German entrepreneur (1821–1894)

Baron Johann Ludwig von Knoop (15 May 1821, in Bremen – 14 August 1894, in Bremen) was a German cotton merchant and entrepreneur from the city-state Free Hanseatic City of Bremen, who became one of the richest entrepreneurs in his time. He was created a Baron by Alexander II of Russia in 1877.

==Early life==
He was born in Bremen, as the son of Gerhard Knoop (1782–1862) and Anna Rebecca Frerichs (1793–1878). He had three sisters and five brothers.

==Life==
He studied in Bremen, and learned the cotton business in Manchester with the Bremen-born cotton exporter Johan Frerichs's company De Jersey & Co. He went to Moscow as assistant to the firm's agent Franz Holzhauer in 1840. That year he established the first power-driven cotton mill in Russia.

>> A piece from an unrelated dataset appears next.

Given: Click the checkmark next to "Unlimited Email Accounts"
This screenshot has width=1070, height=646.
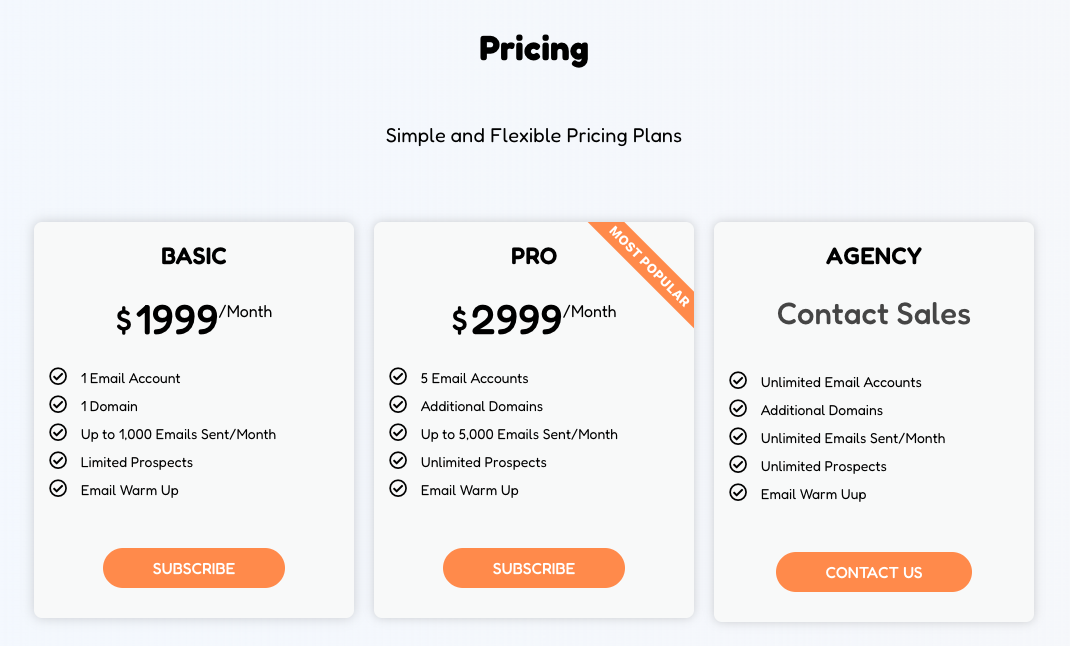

In 1842, the British ban on the export of cotton machinery, imposed in 1775 to protect the country's head start in technology, was lifted, allowing the manufacture of cotton to expand in Russia. Knoop used English credit to build and fit out mills with English equipment. The commissioning in 1847 of Savva Vasilyevich Morozov's Nikolskoye mill at Orekhovo-Zuyevo, Knoop's sixth, was seen as a landmark in the industry's development in Russia.

In 1852, he founded L Knoop & Co, in association with De Jersey and the machinery manufacturer Platt Brothers of Oldham, Lancashire. In 1857, he built the largest cotton spinning mill in Europe on the island of Kreenholm at Narva, Estonia, which employed 4,500 people. The Kreenholm Manufacturing Company's factory in Narva had nearly half a million spindles driven by waterpower. It paid low wages, but took its responsibilities to its workforce seriously, introducing a health insurance scheme and supplying workers with dwellings, kindergartens, and schools.

Eventually, Knoop was responsible for equipping 187 cotton mills on Russian territory. However, he came under attack from the Russian Technical Society for retarding industrial development in the country. This was because he relied exclusively on English machinery and also supplied the factories with English managers, technicians, and supervisors.

==Personal life==

Coat of Arms of the Knoop family

He was married to Luise Mathilde Hoyer (1824-1894). They had 3 sons and 3 daughters:
- Louise Dorothea Betty von Knoop (1844-1899), settled in Bremen where she married George Alexander Albrecht
  - Carl Albrecht (1875–1952), their son was a major cotton merchant in Bremen. Their descendants include Ernst Albrecht, Hans-Holger Albrecht and Ursula von der Leyen.
- Baron Johann Knoop (1846-1918), managed the London office of the building and became a noted collector of violins.
- Theodor Julius von Knoop, (1848-1931), managed various enterprises in Imperial Russia, died in Berlin
- Adele Mathilde von Knoop, (1853-1932), married Johann Georg Wolde of Bremen, art collector
- Johann-Andreas von Knoop, (1855-1927), left Moscow after the October Revolution and died in England
- Emilie Anna von Knoop (1858-1920), married Heinrich Wilhelm Kulenkampff of Bremen

==Death==
He died on 16 August 1894 at St Magnus, Bremen, German empire, where a city park created from his estate is named after him.